Loading a dataset object

Dataset objects organize experimental data (from the Experiment class) for machine learning tasks, offering project-specific and configurable access for training and evaluation. They often serve as a source for creating dataloaders (see get_multisession_dataloader()).

Note

The key distinction between Experiment and a dataset object is one of time discretization. Experiment is a low-level interface: you hand it any array of time points and it returns values at those points via a lookup into the raw stored data. ChunkDataset is used on top of it and imposes a specific time structure. For each item, it constructs a separate times array per modality using that modality’s configured sampling_rate and chunk_size (times = start + np.arange(chunk_size) / sampling_rate), then calls interpolate() for each modality independently. This is how all modalities end up covering the same time window with compatible shapes in a batch.

Key features of dataset objects

Dataset objects provide several essential features:

  • Sampling Rate: Defines the spacing of the time points that the dataset constructs and hands to the underlying Experiment for each item (time_delta = 1 / sampling_rate). The experiment then does a lookup into the raw stored data at those points.

  • Chunk Size: Determines the number of values returned when calling the __getitem__ method. This is crucial, for example, for deep learning models that use 3D convolutions over time, where single elements or small chunk sizes are insufficient to capture meaningful temporal patterns.

  • Modality Configuration: Specifies the details of the interpolation, including:

    • The interpolation method used.

    • Conditions that the data must fulfill.

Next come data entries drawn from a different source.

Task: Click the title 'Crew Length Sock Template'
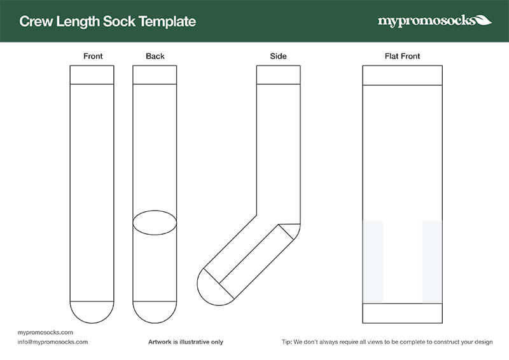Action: (108, 22)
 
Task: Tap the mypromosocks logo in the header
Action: (434, 21)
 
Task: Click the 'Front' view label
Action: (93, 57)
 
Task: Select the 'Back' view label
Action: (155, 57)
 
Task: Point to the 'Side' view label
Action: (278, 57)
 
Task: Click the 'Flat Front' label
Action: (402, 57)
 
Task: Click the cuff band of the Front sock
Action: (92, 74)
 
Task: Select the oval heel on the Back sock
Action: (155, 222)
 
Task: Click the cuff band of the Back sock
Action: (155, 74)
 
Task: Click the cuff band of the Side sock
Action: (278, 74)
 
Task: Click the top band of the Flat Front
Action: (402, 74)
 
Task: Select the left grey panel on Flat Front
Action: (373, 261)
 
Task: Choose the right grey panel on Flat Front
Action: (432, 261)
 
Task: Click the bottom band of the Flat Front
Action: (402, 312)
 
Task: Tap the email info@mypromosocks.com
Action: (53, 342)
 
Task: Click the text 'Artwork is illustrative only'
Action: (186, 342)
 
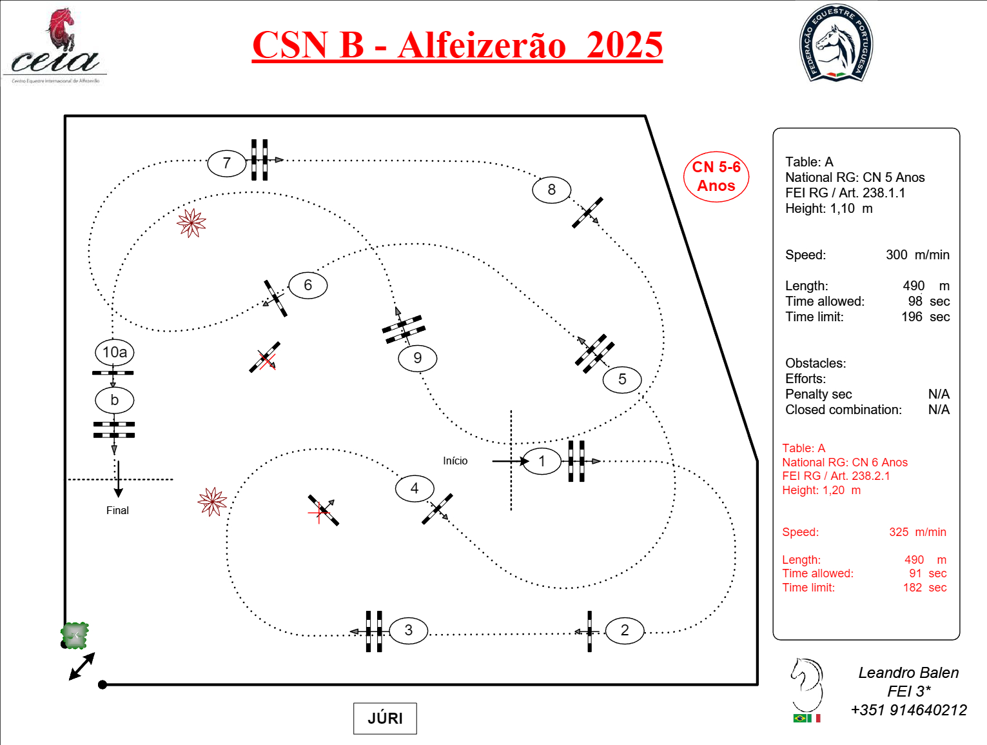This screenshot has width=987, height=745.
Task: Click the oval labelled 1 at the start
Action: pyautogui.click(x=542, y=461)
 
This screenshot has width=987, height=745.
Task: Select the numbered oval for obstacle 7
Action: pyautogui.click(x=226, y=163)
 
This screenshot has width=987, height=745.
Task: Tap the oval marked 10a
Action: pyautogui.click(x=115, y=352)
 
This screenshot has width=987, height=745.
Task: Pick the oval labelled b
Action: pyautogui.click(x=114, y=400)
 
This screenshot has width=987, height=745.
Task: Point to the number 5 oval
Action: pyautogui.click(x=622, y=379)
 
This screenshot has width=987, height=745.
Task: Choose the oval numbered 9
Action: pyautogui.click(x=417, y=358)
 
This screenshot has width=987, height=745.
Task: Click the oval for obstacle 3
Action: pyautogui.click(x=408, y=630)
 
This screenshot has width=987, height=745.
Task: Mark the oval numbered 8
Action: pyautogui.click(x=551, y=190)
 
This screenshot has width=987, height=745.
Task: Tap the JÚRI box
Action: pyautogui.click(x=385, y=719)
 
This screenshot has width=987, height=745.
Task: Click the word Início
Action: pyautogui.click(x=455, y=461)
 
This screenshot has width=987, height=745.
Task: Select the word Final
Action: pyautogui.click(x=117, y=510)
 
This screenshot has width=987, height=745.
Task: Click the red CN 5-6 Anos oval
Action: pyautogui.click(x=716, y=177)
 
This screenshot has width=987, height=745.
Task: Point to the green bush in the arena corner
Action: pyautogui.click(x=75, y=635)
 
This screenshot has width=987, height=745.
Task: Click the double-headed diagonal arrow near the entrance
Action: pyautogui.click(x=82, y=666)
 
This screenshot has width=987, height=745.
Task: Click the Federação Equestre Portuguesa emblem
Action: pyautogui.click(x=836, y=44)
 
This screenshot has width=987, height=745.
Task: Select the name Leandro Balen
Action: pyautogui.click(x=908, y=673)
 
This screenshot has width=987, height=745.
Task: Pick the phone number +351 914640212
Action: pyautogui.click(x=908, y=710)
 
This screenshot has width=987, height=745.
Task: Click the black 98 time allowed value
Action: pyautogui.click(x=915, y=301)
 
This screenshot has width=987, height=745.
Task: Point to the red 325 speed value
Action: pyautogui.click(x=899, y=532)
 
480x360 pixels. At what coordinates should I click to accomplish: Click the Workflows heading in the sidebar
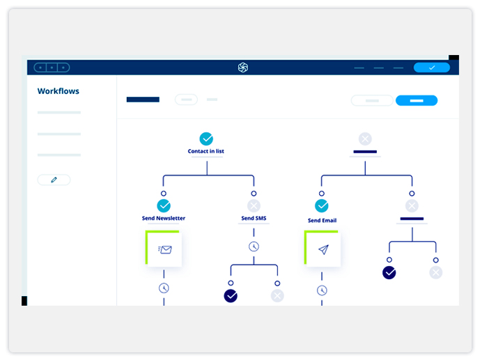[58, 91]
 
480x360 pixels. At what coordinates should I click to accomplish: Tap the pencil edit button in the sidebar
[54, 180]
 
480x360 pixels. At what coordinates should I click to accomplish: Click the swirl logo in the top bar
[243, 68]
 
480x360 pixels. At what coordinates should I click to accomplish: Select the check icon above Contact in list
[206, 139]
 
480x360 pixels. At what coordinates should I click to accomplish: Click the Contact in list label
[206, 151]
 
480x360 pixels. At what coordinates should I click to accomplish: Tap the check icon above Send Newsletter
[164, 206]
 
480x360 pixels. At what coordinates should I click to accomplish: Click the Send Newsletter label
[164, 218]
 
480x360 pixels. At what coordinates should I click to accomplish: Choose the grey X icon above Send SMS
[254, 206]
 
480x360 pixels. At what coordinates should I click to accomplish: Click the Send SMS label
[254, 218]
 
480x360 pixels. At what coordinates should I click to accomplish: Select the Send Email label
[322, 220]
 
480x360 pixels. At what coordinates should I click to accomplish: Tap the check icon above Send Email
[322, 206]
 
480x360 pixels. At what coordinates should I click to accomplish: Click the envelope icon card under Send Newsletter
[164, 249]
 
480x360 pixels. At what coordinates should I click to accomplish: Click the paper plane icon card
[323, 249]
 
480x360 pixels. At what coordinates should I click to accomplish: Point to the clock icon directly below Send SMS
[254, 246]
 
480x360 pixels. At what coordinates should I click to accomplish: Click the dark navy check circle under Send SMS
[231, 296]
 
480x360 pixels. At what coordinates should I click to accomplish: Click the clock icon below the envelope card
[164, 288]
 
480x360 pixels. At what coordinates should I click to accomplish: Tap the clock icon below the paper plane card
[322, 290]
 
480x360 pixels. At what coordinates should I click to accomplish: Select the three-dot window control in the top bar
[52, 68]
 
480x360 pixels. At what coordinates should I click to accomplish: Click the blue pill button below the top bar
[417, 101]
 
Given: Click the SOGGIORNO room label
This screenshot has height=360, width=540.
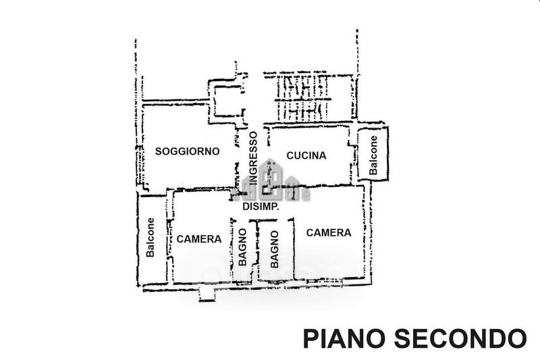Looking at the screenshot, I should (x=187, y=151).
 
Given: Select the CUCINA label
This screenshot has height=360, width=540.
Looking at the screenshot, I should (x=306, y=155).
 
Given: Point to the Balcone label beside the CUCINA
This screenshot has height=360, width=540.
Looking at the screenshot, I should (x=373, y=154).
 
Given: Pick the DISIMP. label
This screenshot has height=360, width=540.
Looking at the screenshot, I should (x=261, y=207).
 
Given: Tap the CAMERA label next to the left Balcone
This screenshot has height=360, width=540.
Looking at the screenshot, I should (x=198, y=239).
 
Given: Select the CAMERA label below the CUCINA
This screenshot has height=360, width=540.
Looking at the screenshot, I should (x=329, y=232).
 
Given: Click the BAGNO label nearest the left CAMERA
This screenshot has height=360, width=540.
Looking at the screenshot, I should (x=242, y=246).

    • Transformations applied to the data (e.g., normalization, resizing, cropping, greyscale conversion).

Loading a dataset

To load a dataset, follow the steps below:

from experanto.datasets import ChunkDataset
from torch.utils.data import DataLoader
from omegaconf import OmegaConf
from experanto.configs import DEFAULT_CONFIG as cfg

cfg.dataset.modality_config.screen.transforms.Resize.size = [144, 144]
cfg.dataset.modality_config.screen.interpolation.rescale_size = [144, 144]
cfg.dataset.modality_config.screen.transforms.greyscale = True
modality_cfg = cfg.dataset.modality_config

# Extract only 'screen' and 'responses' or other modalities if necessecary for single session loading
selected_modalities = OmegaConf.create({
    'screen': modality_cfg.screen,
    'responses': modality_cfg.responses
})

root_folder = '../data/allen_data'
sampling_rate = 60
chunk_size = 60 # since we also use video data we always use chunks of images to also consider temporal developements

train_dataset = ChunkDataset(root_folder=f'{root_folder}/experiment_951980471_train', global_sampling_rate=sampling_rate,
        global_chunk_size=chunk_size, modality_config = selected_modalities)

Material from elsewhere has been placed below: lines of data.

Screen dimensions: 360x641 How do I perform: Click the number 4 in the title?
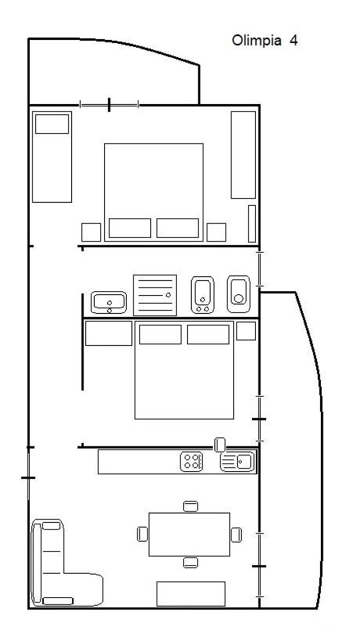click(293, 41)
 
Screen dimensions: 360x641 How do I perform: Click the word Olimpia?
click(257, 41)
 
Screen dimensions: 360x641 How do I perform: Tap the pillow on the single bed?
click(52, 124)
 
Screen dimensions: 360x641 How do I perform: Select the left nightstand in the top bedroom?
click(91, 232)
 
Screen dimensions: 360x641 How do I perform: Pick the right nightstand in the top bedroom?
click(216, 232)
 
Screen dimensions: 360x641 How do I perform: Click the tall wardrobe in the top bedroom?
click(243, 155)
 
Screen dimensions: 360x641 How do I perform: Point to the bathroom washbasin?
click(109, 303)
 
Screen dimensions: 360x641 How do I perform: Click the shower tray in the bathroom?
click(155, 295)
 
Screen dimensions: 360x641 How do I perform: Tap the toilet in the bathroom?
click(239, 294)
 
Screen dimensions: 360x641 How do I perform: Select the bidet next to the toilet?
click(203, 295)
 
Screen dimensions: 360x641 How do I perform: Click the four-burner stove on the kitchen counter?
click(191, 462)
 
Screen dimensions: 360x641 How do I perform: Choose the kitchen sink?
click(237, 462)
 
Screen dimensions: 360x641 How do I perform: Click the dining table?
click(189, 535)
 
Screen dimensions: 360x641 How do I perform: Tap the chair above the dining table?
click(190, 506)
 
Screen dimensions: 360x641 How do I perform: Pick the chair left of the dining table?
click(142, 535)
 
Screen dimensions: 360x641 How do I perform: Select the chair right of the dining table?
click(236, 535)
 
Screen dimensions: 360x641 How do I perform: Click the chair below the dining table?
click(190, 563)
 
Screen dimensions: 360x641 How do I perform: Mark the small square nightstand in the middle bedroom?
click(246, 331)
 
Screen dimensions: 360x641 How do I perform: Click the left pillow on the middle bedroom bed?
click(160, 334)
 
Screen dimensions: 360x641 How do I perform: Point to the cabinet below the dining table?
click(191, 593)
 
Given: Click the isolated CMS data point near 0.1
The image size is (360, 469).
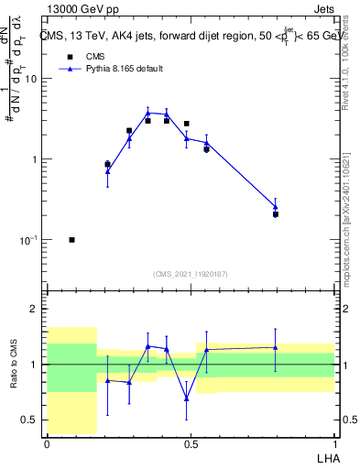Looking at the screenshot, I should point(71,240).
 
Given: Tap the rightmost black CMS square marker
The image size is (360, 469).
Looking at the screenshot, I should point(276,214).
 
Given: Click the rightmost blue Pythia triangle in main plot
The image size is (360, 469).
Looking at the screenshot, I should point(276,207).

This configuration ensures that:

  • Screen data is preprocessed with normalization (per default), resizing, and greyscale conversion.

  • Response data undergoes standardization and nearest-neighbor interpolation (per default).

Other modalities can be defined in the same manner as Responses. If your desired modalities do not match our existing data structures and config layout, you will need to implement them yourself. We appreciate contributions to Experanto in the form of pull requests via GitHub to make more modalities accessible.

Sampling data from the dataset

We can confirm the creation and functionality of our datasets by sampling some data. To sample data from the dataset, we can simply index into it. For example, to sample the first data chunk:

# Interpolation showcase using the dataset object
sample = train_dataset[0]

# Print the keys and their respective shapes
print(sample.keys())
for key in sample.keys():
    print(f'This is shape {sample[key].shape} for modality {key}')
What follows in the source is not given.